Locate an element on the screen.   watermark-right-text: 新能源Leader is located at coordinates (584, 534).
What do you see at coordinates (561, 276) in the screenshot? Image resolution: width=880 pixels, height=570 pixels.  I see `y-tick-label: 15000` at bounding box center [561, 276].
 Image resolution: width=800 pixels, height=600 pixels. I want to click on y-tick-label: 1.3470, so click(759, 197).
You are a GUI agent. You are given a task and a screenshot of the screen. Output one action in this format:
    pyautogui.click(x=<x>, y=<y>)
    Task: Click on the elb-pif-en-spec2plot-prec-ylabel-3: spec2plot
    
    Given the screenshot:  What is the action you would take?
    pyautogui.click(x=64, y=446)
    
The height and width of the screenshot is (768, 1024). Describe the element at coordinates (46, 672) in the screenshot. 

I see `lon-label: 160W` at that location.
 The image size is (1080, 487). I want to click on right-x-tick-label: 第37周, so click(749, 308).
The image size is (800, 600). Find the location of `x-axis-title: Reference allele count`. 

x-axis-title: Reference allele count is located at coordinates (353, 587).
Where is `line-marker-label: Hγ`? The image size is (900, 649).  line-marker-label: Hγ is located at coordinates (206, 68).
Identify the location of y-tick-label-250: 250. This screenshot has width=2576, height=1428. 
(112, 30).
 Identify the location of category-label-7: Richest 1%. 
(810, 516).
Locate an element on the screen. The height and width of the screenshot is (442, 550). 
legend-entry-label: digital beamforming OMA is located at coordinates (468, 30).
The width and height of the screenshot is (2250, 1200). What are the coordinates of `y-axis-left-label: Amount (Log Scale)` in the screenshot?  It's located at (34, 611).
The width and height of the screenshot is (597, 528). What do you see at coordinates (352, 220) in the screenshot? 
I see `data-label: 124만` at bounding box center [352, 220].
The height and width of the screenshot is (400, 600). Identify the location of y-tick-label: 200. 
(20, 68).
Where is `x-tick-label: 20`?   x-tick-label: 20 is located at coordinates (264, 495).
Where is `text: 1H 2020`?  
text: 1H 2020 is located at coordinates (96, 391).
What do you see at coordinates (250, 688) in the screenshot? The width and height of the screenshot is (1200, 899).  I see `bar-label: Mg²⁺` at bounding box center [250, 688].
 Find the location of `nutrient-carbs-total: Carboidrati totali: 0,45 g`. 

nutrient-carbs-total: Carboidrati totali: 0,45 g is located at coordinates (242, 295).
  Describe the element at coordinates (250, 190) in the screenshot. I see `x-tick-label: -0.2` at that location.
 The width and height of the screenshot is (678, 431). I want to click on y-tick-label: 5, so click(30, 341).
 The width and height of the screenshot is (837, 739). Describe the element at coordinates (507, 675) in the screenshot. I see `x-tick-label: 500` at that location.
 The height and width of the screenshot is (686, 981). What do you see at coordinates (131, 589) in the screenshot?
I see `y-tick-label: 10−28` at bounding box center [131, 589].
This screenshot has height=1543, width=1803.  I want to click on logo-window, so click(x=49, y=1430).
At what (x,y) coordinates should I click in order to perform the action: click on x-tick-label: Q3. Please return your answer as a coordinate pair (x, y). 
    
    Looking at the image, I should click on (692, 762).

====

> TASK OBJECTIVE:
Rewrite all of the records above as a numbered list, leaving out the blank lines.

> ANSWER BELOW:
1. Locate an element on the screen.   watermark-right-text: 新能源Leader is located at coordinates (584, 534).
2. What do you see at coordinates (561, 276) in the screenshot? Image resolution: width=880 pixels, height=570 pixels.  I see `y-tick-label: 15000` at bounding box center [561, 276].
3.  Image resolution: width=800 pixels, height=600 pixels. I want to click on y-tick-label: 1.3470, so click(759, 197).
4. You are a GUI agent. You are given a task and a screenshot of the screen. Output one action in this format:
5.     pyautogui.click(x=<x>, y=<y>)
6.     Task: Click on the elb-pif-en-spec2plot-prec-ylabel-3: spec2plot
7.     Given the screenshot:  What is the action you would take?
8.     pyautogui.click(x=64, y=446)
9. The height and width of the screenshot is (768, 1024). Describe the element at coordinates (46, 672) in the screenshot. 
10. I see `lon-label: 160W` at that location.
11.  The image size is (1080, 487). I want to click on right-x-tick-label: 第37周, so click(749, 308).
12. The image size is (800, 600). Find the location of `x-axis-title: Reference allele count`. 
13. x-axis-title: Reference allele count is located at coordinates (353, 587).
14. Where is `line-marker-label: Hγ`? The image size is (900, 649).  line-marker-label: Hγ is located at coordinates (206, 68).
15. Identify the location of y-tick-label-250: 250. This screenshot has width=2576, height=1428. 
16. (112, 30).
17.  Identify the location of category-label-7: Richest 1%. 
18. (810, 516).
19. Locate an element on the screen. The height and width of the screenshot is (442, 550). 
20. legend-entry-label: digital beamforming OMA is located at coordinates (468, 30).
21. The width and height of the screenshot is (2250, 1200). What are the coordinates of `y-axis-left-label: Amount (Log Scale)` in the screenshot?  It's located at (34, 611).
22. The width and height of the screenshot is (597, 528). What do you see at coordinates (352, 220) in the screenshot? 
23. I see `data-label: 124만` at bounding box center [352, 220].
24. The height and width of the screenshot is (400, 600). Identify the location of y-tick-label: 200. 
25. (20, 68).
26. Where is `x-tick-label: 20`?   x-tick-label: 20 is located at coordinates (264, 495).
27. Where is `text: 1H 2020`?  
28. text: 1H 2020 is located at coordinates (96, 391).
29. What do you see at coordinates (250, 688) in the screenshot? The width and height of the screenshot is (1200, 899).  I see `bar-label: Mg²⁺` at bounding box center [250, 688].
30.  Find the location of `nutrient-carbs-total: Carboidrati totali: 0,45 g`. 
31. nutrient-carbs-total: Carboidrati totali: 0,45 g is located at coordinates (242, 295).
32.   Describe the element at coordinates (250, 190) in the screenshot. I see `x-tick-label: -0.2` at that location.
33.  The width and height of the screenshot is (678, 431). I want to click on y-tick-label: 5, so click(30, 341).
34.  The width and height of the screenshot is (837, 739). Describe the element at coordinates (507, 675) in the screenshot. I see `x-tick-label: 500` at that location.
35.  The height and width of the screenshot is (686, 981). What do you see at coordinates (131, 589) in the screenshot?
36. I see `y-tick-label: 10−28` at bounding box center [131, 589].
37. This screenshot has height=1543, width=1803.  I want to click on logo-window, so click(x=49, y=1430).
38. At what (x,y) coordinates should I click in order to perform the action: click on x-tick-label: Q3. Please return your answer as a coordinate pair (x, y). 
39.     Looking at the image, I should click on (692, 762).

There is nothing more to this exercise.